Siégeant : Valérie LAUBER, Présidente, Claudio MASCOTTO, Fabienne MICHON RIEBEN, juges.

Au nom de la chambre administrative :

la greffière-juriste :

 

 

S. HÜSLER ENZ

 

 

la présidente siégeant :

 

 

V. LAUBER

 

Copie conforme de cet arrêt a été communiquée aux parties.

 

Genève, le 

 

 

 

 

 

 

la greffière :

 

 

 

 


 

Extraits de la loi sur le Tribunal fédéral du 17 juin 2005 (LTF - RS 173.110)
consultable sur le site: http://www.admin.ch/ch/f/rs/c173_110.html

Recours en matière de droit public
(art. 82 et ss LTF)

Recours constitutionnel subsidiaire
(art. 113 et ss LTF)

Art. 82 Principe

Le Tribunal fédéral connaît des recours :

a. contre les décisions rendues dans des causes de droit public ;

Art. 83 Exceptions

Le recours est irrecevable contre :

c. les décisions en matière de droit des étrangers qui concernent :

1. l’entrée en Suisse,

2. une autorisation à laquelle ni le droit fédéral ni le droit international ne donnent droit,

3. l’admission provisoire,

4. l’expulsion fondée sur l’art. 121, al. 2, de la Constitution ou le renvoi,

5. les dérogations aux conditions d’admission,

6. la prolongation d’une autorisation frontalière, le déplacement de la résidence dans un autre canton, le changement d’emploi du titulaire d’une autorisation frontalière et la délivrance de documents de voyage aux étrangers sans pièces de légitimation ;

d. les décisions en matière d’asile qui ont été rendues :

1. par le Tribunal administratif fédéral,

2. par une autorité cantonale précédente et dont l’objet porte sur une autorisation à laquelle ni le droit fédéral ni le droit international ne donnent droit ;

Art. 89 Qualité pour recourir

1 A qualité pour former un recours en matière de droit public quiconque :

a. a pris part à la procédure devant l’autorité précédente ou a été privé de la possibilité de le faire ;

b. est particulièrement atteint par la décision ou l’acte normatif attaqué, et

c. a un intérêt digne de protection à son annulation ou à sa modification.

Art. 95 Droit suisse

Le recours peut être formé pour violation :

a. du droit fédéral ;

b. du droit international ;

c. de droits constitutionnels cantonaux ;

d. de dispositions cantonales sur le droit de vote des citoyens ainsi que sur les élections et votations populaires ;

e. du droit intercantonal.

(Données brutes):
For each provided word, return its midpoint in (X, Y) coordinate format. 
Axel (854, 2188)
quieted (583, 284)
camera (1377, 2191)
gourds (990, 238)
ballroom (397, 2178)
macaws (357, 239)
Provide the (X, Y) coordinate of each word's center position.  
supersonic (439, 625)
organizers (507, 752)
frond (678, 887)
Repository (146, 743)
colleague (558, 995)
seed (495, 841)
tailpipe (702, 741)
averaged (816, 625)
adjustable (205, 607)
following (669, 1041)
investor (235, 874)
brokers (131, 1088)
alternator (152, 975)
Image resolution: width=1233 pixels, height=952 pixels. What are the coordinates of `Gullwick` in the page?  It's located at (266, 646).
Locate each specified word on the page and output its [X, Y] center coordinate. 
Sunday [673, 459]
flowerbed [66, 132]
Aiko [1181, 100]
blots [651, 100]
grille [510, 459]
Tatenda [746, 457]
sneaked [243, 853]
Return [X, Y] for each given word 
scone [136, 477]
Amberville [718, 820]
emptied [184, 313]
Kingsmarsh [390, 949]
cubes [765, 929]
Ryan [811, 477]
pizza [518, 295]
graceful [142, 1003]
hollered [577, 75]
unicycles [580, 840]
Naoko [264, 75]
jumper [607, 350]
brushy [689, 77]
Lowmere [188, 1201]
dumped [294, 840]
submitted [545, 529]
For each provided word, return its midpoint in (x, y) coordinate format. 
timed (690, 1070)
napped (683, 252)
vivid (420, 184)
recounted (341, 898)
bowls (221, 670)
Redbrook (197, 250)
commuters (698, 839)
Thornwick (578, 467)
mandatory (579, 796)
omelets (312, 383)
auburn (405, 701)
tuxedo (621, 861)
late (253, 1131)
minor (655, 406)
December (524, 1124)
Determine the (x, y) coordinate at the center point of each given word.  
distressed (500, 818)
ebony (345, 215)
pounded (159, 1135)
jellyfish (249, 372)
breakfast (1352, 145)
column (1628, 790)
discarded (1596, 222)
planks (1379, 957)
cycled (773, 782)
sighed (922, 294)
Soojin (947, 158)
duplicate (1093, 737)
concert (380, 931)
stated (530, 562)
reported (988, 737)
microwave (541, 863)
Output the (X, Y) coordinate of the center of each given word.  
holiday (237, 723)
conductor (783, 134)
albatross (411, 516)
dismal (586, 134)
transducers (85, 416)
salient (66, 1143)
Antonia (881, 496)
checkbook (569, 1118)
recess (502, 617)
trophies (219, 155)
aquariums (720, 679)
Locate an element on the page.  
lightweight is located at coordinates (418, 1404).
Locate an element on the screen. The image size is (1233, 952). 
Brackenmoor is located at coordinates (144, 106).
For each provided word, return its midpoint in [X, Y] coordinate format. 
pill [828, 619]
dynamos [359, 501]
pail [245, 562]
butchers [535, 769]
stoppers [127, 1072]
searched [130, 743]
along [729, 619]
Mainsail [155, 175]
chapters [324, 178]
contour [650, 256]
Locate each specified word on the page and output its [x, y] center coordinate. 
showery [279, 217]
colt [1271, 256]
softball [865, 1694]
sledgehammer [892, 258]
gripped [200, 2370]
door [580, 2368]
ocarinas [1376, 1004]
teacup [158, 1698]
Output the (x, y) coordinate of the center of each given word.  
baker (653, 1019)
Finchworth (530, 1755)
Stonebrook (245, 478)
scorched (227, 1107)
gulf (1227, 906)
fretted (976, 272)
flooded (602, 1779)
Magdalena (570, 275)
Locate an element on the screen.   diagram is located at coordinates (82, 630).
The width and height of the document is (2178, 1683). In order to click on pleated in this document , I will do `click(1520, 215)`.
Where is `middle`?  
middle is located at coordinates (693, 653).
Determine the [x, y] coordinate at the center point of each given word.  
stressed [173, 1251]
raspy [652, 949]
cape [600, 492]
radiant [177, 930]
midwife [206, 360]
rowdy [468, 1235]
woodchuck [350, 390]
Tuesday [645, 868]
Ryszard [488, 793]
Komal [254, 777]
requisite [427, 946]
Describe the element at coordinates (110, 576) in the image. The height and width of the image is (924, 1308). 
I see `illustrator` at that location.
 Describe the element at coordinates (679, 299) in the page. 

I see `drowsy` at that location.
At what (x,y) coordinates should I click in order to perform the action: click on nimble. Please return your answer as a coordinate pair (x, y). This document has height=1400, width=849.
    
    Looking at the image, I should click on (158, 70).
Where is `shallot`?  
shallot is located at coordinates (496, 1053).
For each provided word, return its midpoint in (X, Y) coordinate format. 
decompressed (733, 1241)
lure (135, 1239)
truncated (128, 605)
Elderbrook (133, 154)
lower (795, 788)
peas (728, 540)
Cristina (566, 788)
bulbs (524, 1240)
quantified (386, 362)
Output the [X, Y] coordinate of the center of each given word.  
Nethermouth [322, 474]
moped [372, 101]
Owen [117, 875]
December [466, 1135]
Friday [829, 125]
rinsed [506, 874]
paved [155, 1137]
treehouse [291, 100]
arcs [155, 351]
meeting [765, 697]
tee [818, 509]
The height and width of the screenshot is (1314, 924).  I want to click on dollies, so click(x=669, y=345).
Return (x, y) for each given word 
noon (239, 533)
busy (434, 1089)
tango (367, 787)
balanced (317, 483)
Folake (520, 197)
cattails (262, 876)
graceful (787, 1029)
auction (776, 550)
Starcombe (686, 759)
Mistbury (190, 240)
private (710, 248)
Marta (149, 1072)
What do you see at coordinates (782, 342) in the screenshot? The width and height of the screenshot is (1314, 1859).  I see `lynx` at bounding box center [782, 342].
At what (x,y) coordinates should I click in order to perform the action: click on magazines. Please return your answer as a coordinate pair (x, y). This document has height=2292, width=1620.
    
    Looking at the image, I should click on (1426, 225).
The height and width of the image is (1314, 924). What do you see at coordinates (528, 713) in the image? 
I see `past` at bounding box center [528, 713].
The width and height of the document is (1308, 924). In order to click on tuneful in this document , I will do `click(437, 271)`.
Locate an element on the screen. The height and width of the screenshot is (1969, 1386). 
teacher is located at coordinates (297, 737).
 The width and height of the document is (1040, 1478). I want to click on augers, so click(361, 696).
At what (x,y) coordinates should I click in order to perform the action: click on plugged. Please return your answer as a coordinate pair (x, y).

(Consigne): Reprenez le texte contenant des extraits de la loi sur le Tribunal fédéral et poursuivez-le à partir de sa dernière phrase.

(Résultat attendu):
Art. 100 Recours contre une décision

1 Le recours contre une décision doit être déposé devant le Tribunal fédéral dans les 30 jours qui suivent la notification de l’expédition complète.

______________________________________________

Art. 113 Principe

Le Tribunal fédéral connaît des recours constitutionnels contre les décisions des autorités cantonales de dernière instance qui ne peuvent faire l’objet d’aucun recours selon les art. 72 à 89.

Art. 115 Qualité pour recourir

A qualité pour former un recours constitutionnel quiconque :

a. a pris part à la procédure devant l’autorité précédente ou a été privé de la possibilité de le faire et

b. a un intérêt juridique à l’annulation ou à la modification de la décision attaquée.

Art. 116 Motifs de recours

Le recours constitutionnel peut être formé pour violation des droits constitutionnels.

Art. 100 Recours contre une décision

1 Le recours contre une décision doit être déposé devant le Tribunal fédéral dans les 30 jours qui suivent la notification de l’expédition complète.

___________________________________________

 

Recours ordinaire simultané (art. 119 LTF)

1 Si une partie forme contre une décision un recours ordinaire et un recours constitutionnel, elle doit déposer les deux recours dans un seul mémoire.

2 Le Tribunal fédéral statue sur les deux recours dans la même procédure.

3 Il examine les griefs invoqués selon les dispositions applicables au type de recours concerné.